Cape Bretoner studies, teaches paranormal
Believes tarot cards work but has no faith in horoscopes
By Louise Surette, Herald.
If there is anyone who should see a ghost, it’s Darryll Walsh. He probably knows more about them than anyone else but has never encountered one.
“I don’t know what I would do if I saw ghost. I try not to plan it,” says the expert in parapsychology.
“I’d love to see one, but with my luck the camera wouldn’t be set up or something would go wrong.”
Mr. Walsh is executive director of the Centre for Parapsychological Studies in Canada. He received a PhD in parapsychology from the American International University in California and teaches a course called Introduction to the Paranormal at the Halifax Community College.
The course covers everything from ghosts and ESP to near-death experiences and human auras. It is the only one in Canada that directly deals with the paranormal.
The course, Walsh says, is an open-minded yet scientific-based look at the paranormal. He hopes students find it entertaining but also informative.
People in the small, informal class discuss their own personal experiences as well as learn from Walsh about other aspects of the paranormal.
“Things happen to you and you wonder ‘Was that really something, or am I just going out of my mind?’ and you want to find out more about it,” says one of Walsh’s students.
“I’m sitting on the fence about a lot of things, but I like to see an open mind,” she says.
Walsh comes to class prepared.
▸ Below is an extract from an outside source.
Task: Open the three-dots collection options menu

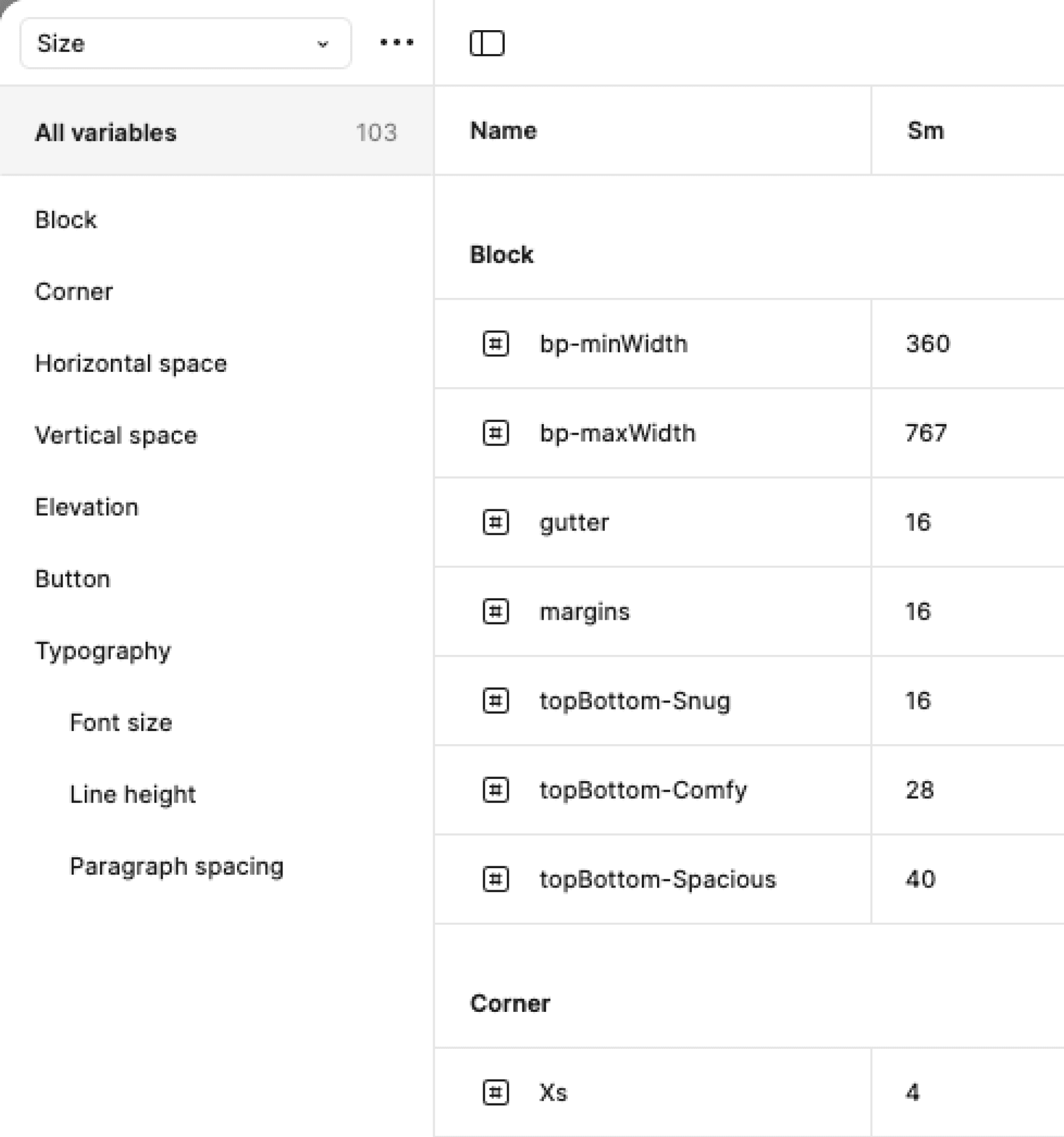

He excitedly pulls out a colour photograph of a castle he says is in Scotland. He motions to the corner of the picture.
“Do you see that figure? We think that’s a ghost,” he says.
In the corner of the picture is a faint grey image of a hollow face suspended in air.
“We are sending it to be tested to see if it is authentic.”
People join his classes for two reasons, Walsh says. “They either have had an experience and want to learn about that, or they just find it fun and mysterious.”
Mystery is what makes the topic so interesting to people, he says.
Everyone loves to talk about the paranormal and recent trends involving the topic are very obvious, he says.
“It is a bit of millennium madness involved… but a lot of it has to do with the fact that as we get more and more, technological and our society becomes more complex, we are searching for some of the last few mysteries in this world,” he said.
It was the stories he heard as a boy growing up in River Bourgeois in Cape Breton that sparked his interest in the spooky.
“When my aunt and uncle, Phyllis and Basil, would come over, I always knew about an hour into the conversation they would start talking about the good stuff,” he says.
For him, the good stuff was the stories of strange noises and sights they had experienced over the years.
Nova Scotia is a great place to study the paranormal, Walsh says.
“We have such a good cultural background for the paranormal here. The Scottish culture makes for good, old-world stories about ghosts and that kind of thing.”
“In Nova Scotia, we also have a good cultural acceptance of the paranormal. Even if people believe there is a scientific explanation for something, they will usually agree that it makes for a good story.”
Most of his beliefs are supported by some kind of empirical evidence, he says, but there are some things he just knows are true despite a lack of evidence.
“Often I can’t decide what I believe, while with other things, I have a gut instinct about them”
“For example, there is no evidence that proves that tarot cards work, het I believe they do. However, I don’t believe in horoscopes.”
Hunting for ghosts is something Walsh hopes the centre will begin to do more of. But don’t call him a ghostbuster.
“I hate that term,” he says, grimacing.
The process of looking for a ghost looks good in the movies, he says, but is a far cry from the real thing.
“It is really rare that anything happens while you are there, unless you have the time and money to stay there and wait for a couple of weeks.”
“We have heard about a woman who lives in Dartmouth who apparently has a ghost following her, so that might be an opportunity to actually see one.”
The process of determining if there is a paranormal presence involves setting up cameras, thermometers and taking a lot of pictures with the hopes that something is caught on film.
So Walsh will keep searching for some sign of a spirit but says he doesn’t expect to come up with the definitive answer as to what ghosts are and if they really exist.
“We are not about finding indisputable proof that ghosts exist. We really just want to know for ourselves.”